------ Records for this task ------
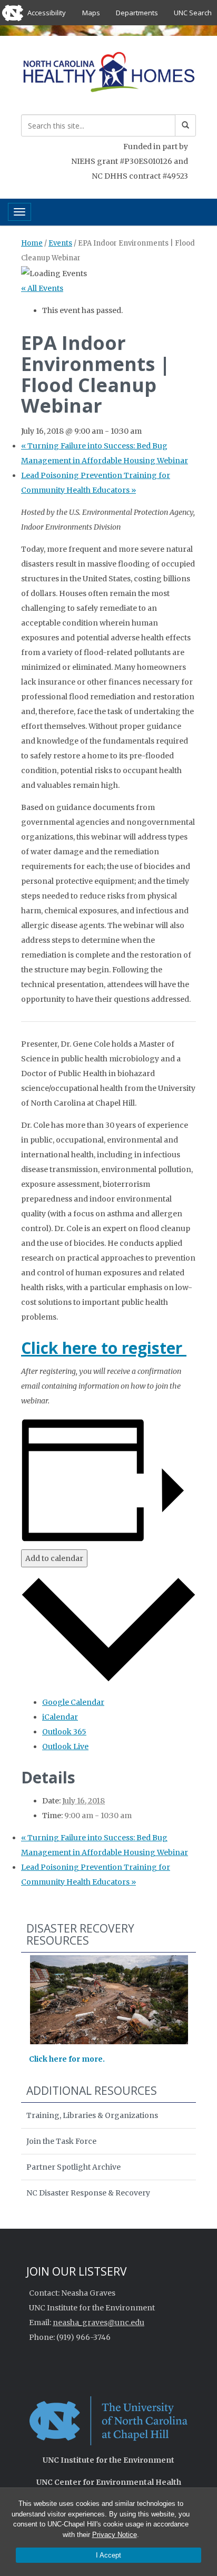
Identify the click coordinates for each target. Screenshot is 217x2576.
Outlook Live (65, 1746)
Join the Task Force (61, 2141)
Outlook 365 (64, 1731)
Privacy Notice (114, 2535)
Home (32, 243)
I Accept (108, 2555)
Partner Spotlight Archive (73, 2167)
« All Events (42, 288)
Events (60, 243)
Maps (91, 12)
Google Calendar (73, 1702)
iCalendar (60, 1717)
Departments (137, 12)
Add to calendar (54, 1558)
------
------ Records for this task ------
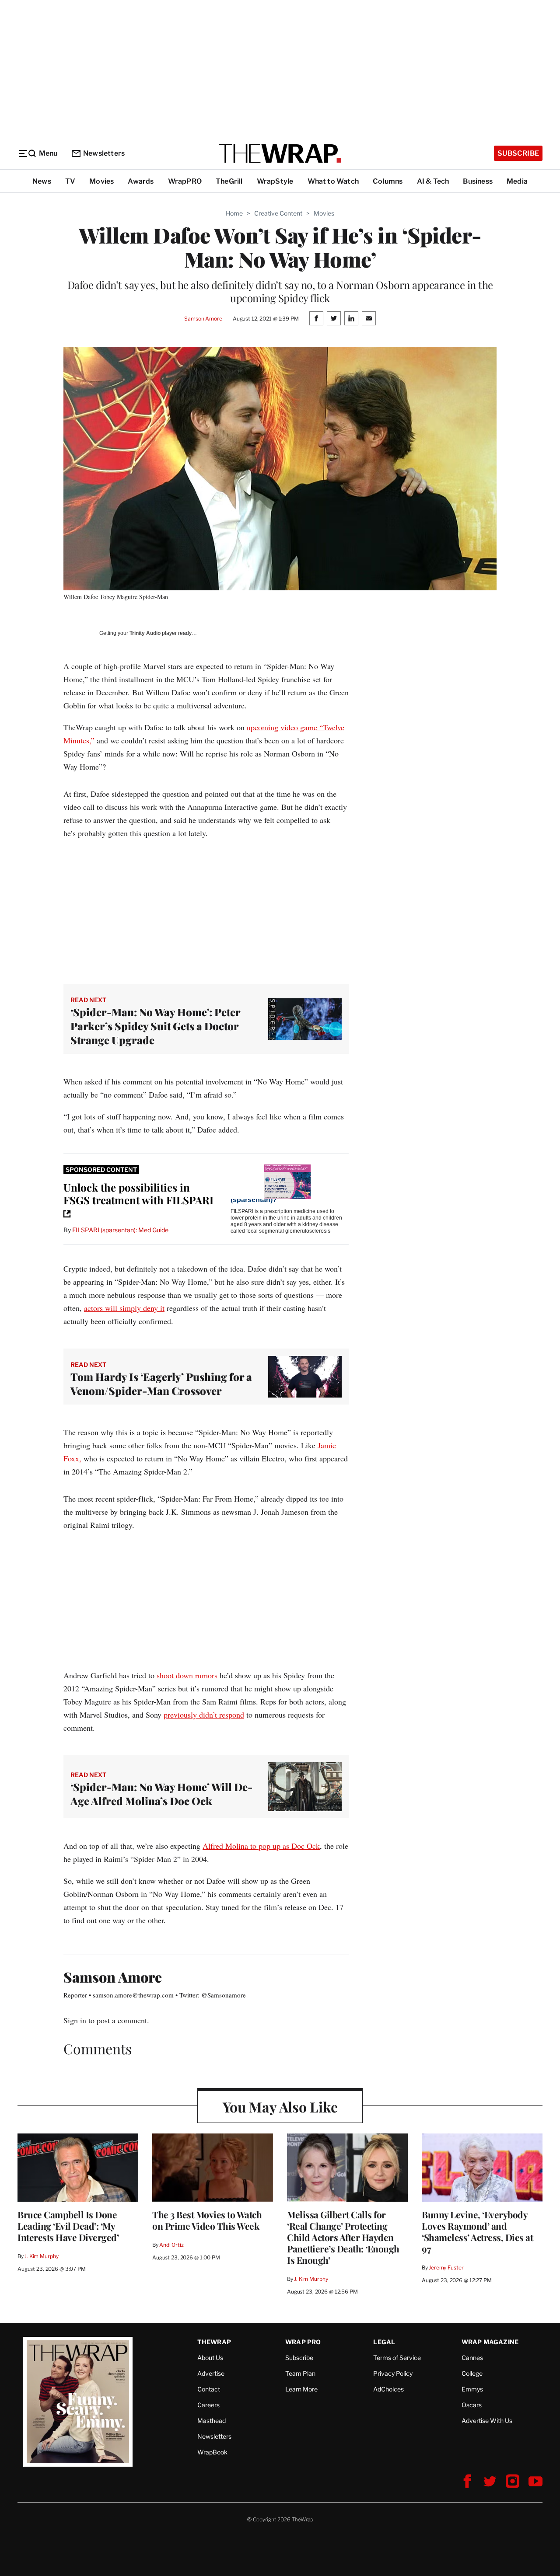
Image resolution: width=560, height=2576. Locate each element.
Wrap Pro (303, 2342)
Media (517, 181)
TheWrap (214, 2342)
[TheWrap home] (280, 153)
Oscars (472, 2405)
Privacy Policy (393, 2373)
------
*Problem statement*. Above are the entries. Quote exactly the lines from the one bearing "Identify the click" through the one bearing "Add to calendar (54, 1558)".

*Answer to the problem*.
Identify the click coordinates for each target. Screenshot is 217x2576.
Outlook Live (65, 1746)
Join the Task Force (61, 2141)
Outlook 365 (64, 1731)
Privacy Notice (114, 2535)
Home (32, 243)
I Accept (108, 2555)
Partner Spotlight Archive (73, 2167)
« All Events (42, 288)
Events (60, 243)
Maps (91, 12)
Google Calendar (73, 1702)
iCalendar (60, 1717)
Departments (137, 12)
Add to calendar (54, 1558)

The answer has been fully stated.